Friday, 14 August 2020


'I'm nearly finished the book. Lennie's just killed this puppy. He didn't mean to, just he's so strong, you know. And it's like I don't wanna read no more cos I know it's gonna end bad.'

A brief mention before I start, that Southsiders: That's All Right (US), originally published by Blasted Heath, is free today if you fancy a look. It's the first book in a series of four, but I think it works just as well as a standalone as it does as a spring board. 

There are some similarities between the John Sissons and the Jesse Garon books. They both follow the growth and development of characters for whom the world is stacked against them and they both have had different homes at some point. The first two Sissons books, Abide With Me (US) and April Skies (US) were originally published by Caffeine Nights and that they lost their original publisher made no sense at all to me. Fortunately, the wonderful Fahrenheit Press, took on both novels and put out the third to ice a very wonderful cake, an image I'll come back to in a moment. 

When Abide With Me came out, I think it was just about my favourite book of the year. The follow up was equally compelling and ripped my emotions into shreds and Everybody Hurts had a lot to live up to. 

We find John Sissons struggling with life once again. He's lost both his parents and his best friends are either dead, in institutions or hanging desperately onto their sanity and ability to function. The only things he really has going for him are a house and a loyal partner, Trace. 

The problem is that he's unravelling like an old jumper where a strand of wool is being pulled at by an annoyed Doberman puppy. Slowly his world is falling apart. Even the good things begin to weigh upon him. He doesn't feel worthy and lashes out blindly in the hope it might all collapse on top of him. 
He's drawn to a homeless man in Romford. John provides him with coffee and burgers while reading him Of Mice And Men to fill the gaps where conversation might normally be. The pair become linked and it's not long before John is hanging out with the dispossessed, basking in the unchallenging warmth of their concern and able to function in a group who have nothing more to lose and who have become invisible. 

As his relationship with Trace crumbles to dust, he finds out that his old mate Keith is at the end of his tether. While in prison, Keith murdered Ronnie Swordfish in order to protect John. It seems that someone has evidence of the killing and is blackmailing Keith who is slowly being drained of his livelihood. John owes it to try and help out, but even old friendships fall foul of John's growing depression. 
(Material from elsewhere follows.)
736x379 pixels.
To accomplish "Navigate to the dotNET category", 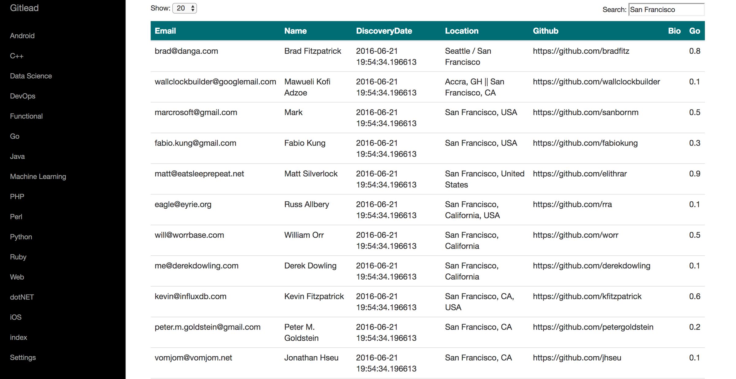I will (22, 297).
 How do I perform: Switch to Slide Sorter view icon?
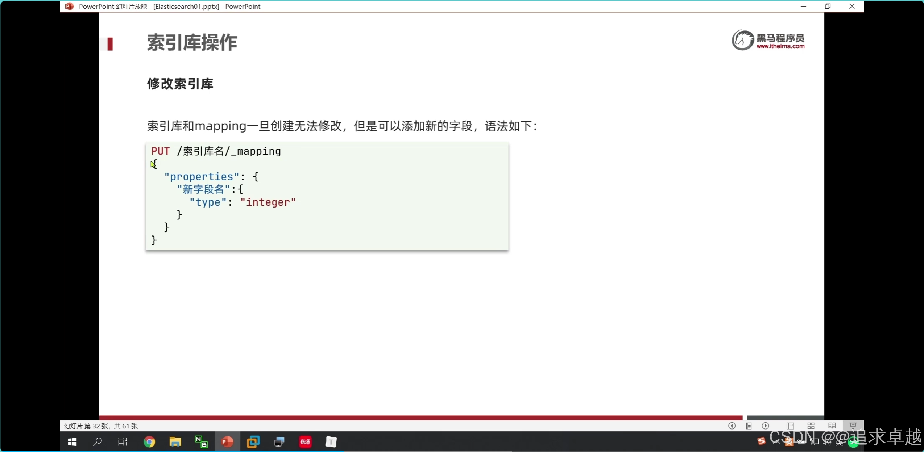(811, 426)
This is the perfect addition to the series. The voice and delivery is maintained without missing a beat. Returning to the character and situation was a real treat and I was involved right from the off. It's great to spend time with the protagonist again, not that he's easy company. Mental fragmentation and struggle is wonderfully expressed as Ayris shines a light into a darkness in a way that so few can manage. He takes you on a journey that is difficult and unsettling to stick with, but is all the more rewarding for doing so. It's tense and troubling throughout, in part due to the plot development, but more so because it's impossible not to root for the guy. It's like the quote I opened with - it's compelling and yet it's hard to keep going just in case things don't end well.   

I did love this one in its own right, but would really urge you to take on the trilogy from the start. To me it's like a delicious wedding cake that stands in three tiers. The foundation is the biggest and strongest, but the upper layer is made from the same ingredients and is just as tasty. You can get it all in one collection SHINING LIKE RAINBOWS for the bargain price of £2.99 directly from the publishers. You really won't regret it.